If for some reason is not available, tell me so I can check the correct link

@paudom I got it why this is happening. Let's say initially your discriminator has W1 weights. While calculating d_loss you are using the discriminator so after the first d_loss.backward() and optimizer0.step() discriminator gets updated and weights become W2. Now while calculating d_reg_loss in the first step itself it's using the old discriminator weights W1 because by that time weights are not updated but while doing d_reg_loss.backward() the gradients during backprop are calculated using new weights W2 since it's happening after the first optimizer0.step() with d_loss. That's why it throwing this error because forward pass happened with W1 but backward is happening with W2. The reason it's working with different optimizers is that the discriminator weights used there within optimizer_idx=2 are the updated ones.

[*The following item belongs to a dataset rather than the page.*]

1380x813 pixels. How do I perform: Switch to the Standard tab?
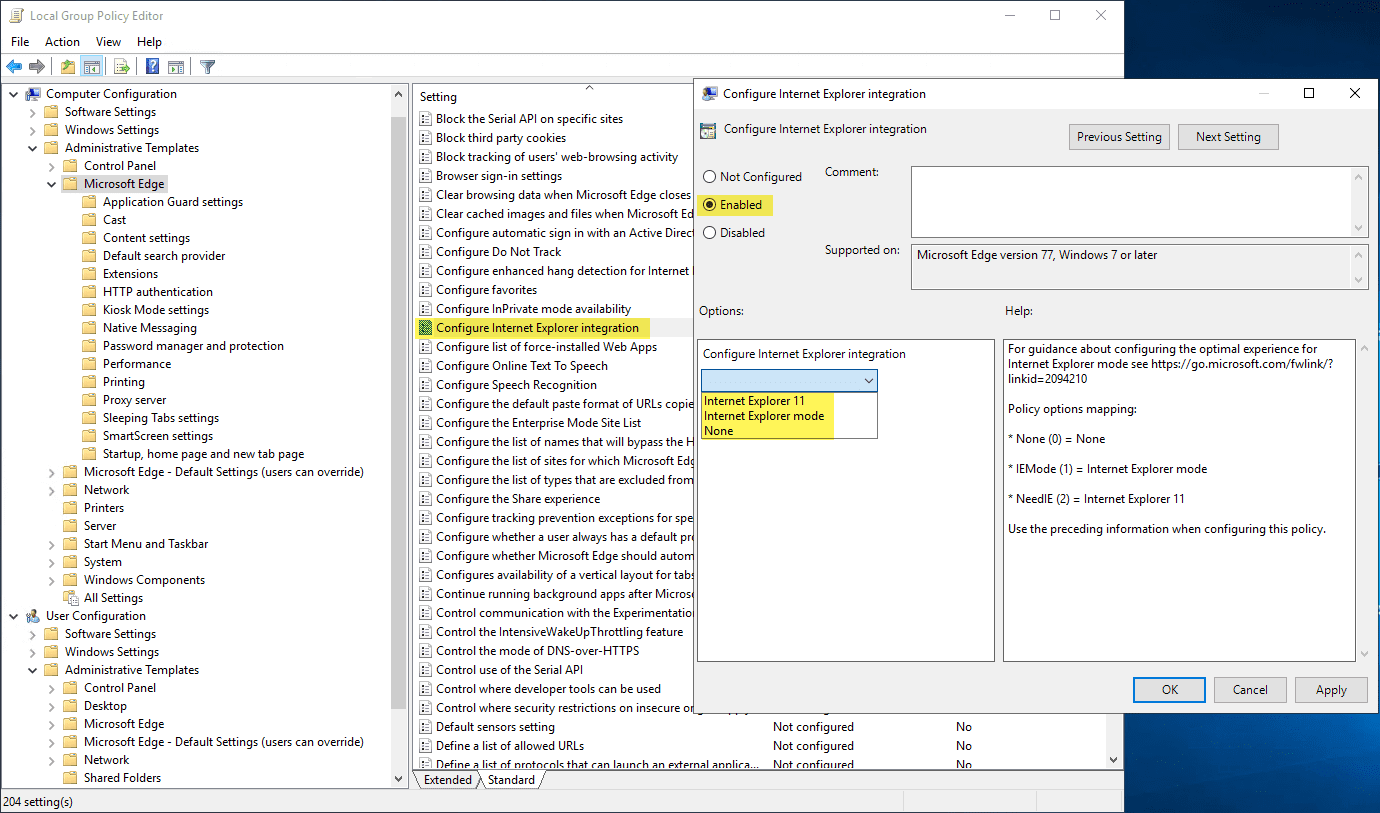point(511,780)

I think the workflow is something like:

1. d_loss = # calculate loss1 using discriminator
2. d_loss.backward()
3. optimizer1.step()
4. optimizer1.zero_grad()
5. d_reg_loss = # calculate using updated discriminator from step 4
6. d_reg_loss.backward()
7. optimizer1.step()
8. optimizer1.zero_grad()

Similarly for the second one...

So I guess using 4 optimizers which are actually 2 is the right way here :)

Hi @rohitgr7 thanks a lot for the explanation. I thought that when calling super().optimizer_step() the weights are updated everywhere so that could not happen, but makes sense that gradients in the backward are saved using the weights of the forward pass.

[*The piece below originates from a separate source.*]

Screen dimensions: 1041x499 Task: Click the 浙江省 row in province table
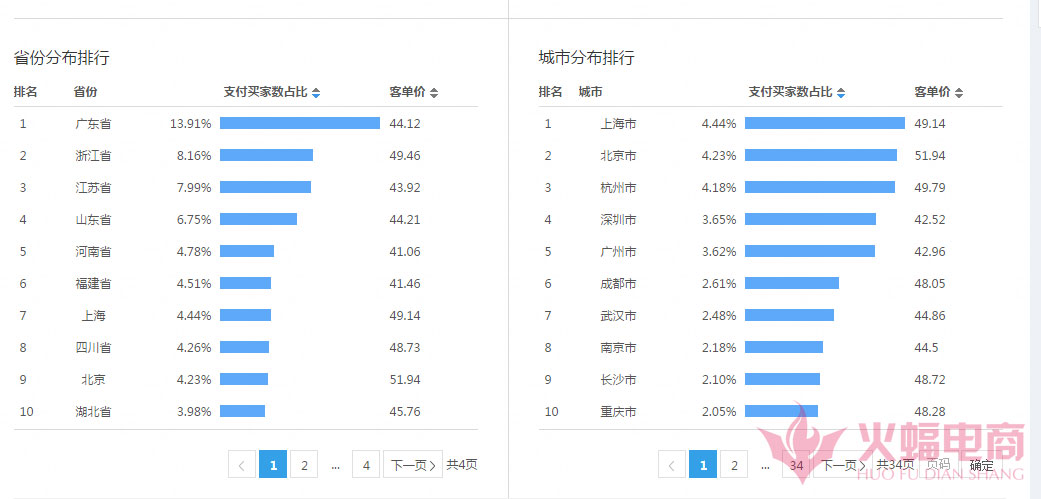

For the moment I close the issue. Although it will be interesting to find a way to do this in lightning, defining only 2 optimizers.

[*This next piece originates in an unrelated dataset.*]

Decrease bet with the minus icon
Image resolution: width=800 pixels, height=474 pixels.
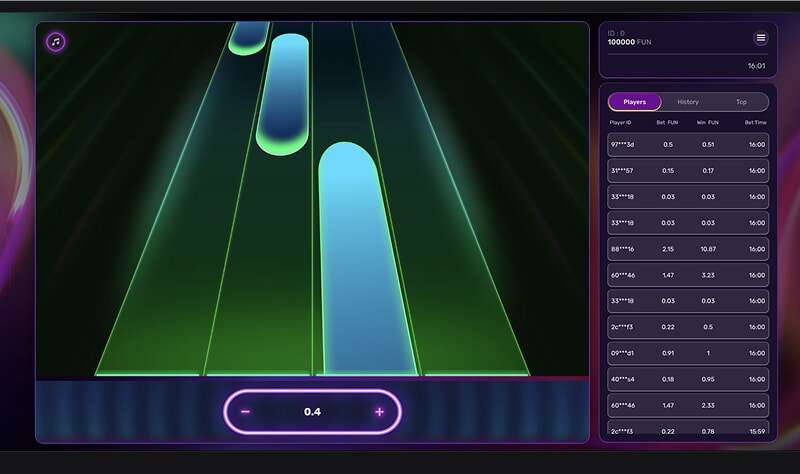pyautogui.click(x=245, y=412)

Thanks a lot for your suggestions!

Since my question is related, I'm gonna hijack the thread

I have a model with n heads and n+1 optimizers (one for each head and one for the shared backbone).
I basically want to do one pass through the model, calculate the gradients for the n+1 different parts
of the model and then update them together (if I don't do it together, pytorch complains that the weights
change between consecutive 'backward'-calls)

This is what is approximately looks like. It works, I am just not sure though if pytorch lightning does some
magic under the hood that I am invalidating. Would be nice if someone with a bit more knowledge could have
a look.

def training_step(self, batch: dict, batch_nb: int, optimizer_idx: int) -> pl.TrainResult:

    if optimizer_idx == 0:

    # gonna run the complete model: backbone + n heads.
    # loss is a sum of all losses
        self.saved_loss = ...

    else:
        res = {'loss': self.saved_loss}

    return res

def backward(self, trainer, loss, optimizer, optimizer_idx):

    # keep the graph until the last optimizer
    if optimizer_idx < len(self.opimizers) - 1:
        loss.backward(retain_graph=True)
    else:
        loss.backward()

def optimizer_step(self, current_epoch, batch_nb, optimizer, optimizer_idx, second_order_closure=None, on_tpu=False,
                   using_native_amp=False, using_lbfgs=False):

    if optimizer_idx != len(self.task_heads):
        return

    for optimizer_idx, optimizer in enumerate(self.optimizers):

        # enable the weights of the current optimizer & disable the rest
        for param in self.parameters():
            param.requires_grad = False
        for group in optimizer.param_groups:
            for param in group['params']:
                param.requires_grad = True

        optimizer.step()
        optimizer.zero_grad()

BTW if anyone interested you can checkout the latest update regarding optimization. You can do manual optimization now using a automatic_optimization flag in the Trainer.
https://pytorch-lightning.readthedocs.io/en/latest/optimizers.html#manual-optimization

thank you! yeah, turns out my approach does not work. pytorch lightning for instance sets the gradients to zero at some other time. But also when doing that, the training seems not to work (it runs, but it doesn't really improve). The new api should solve the problem however! Really exiting that version 1.0 is out now :)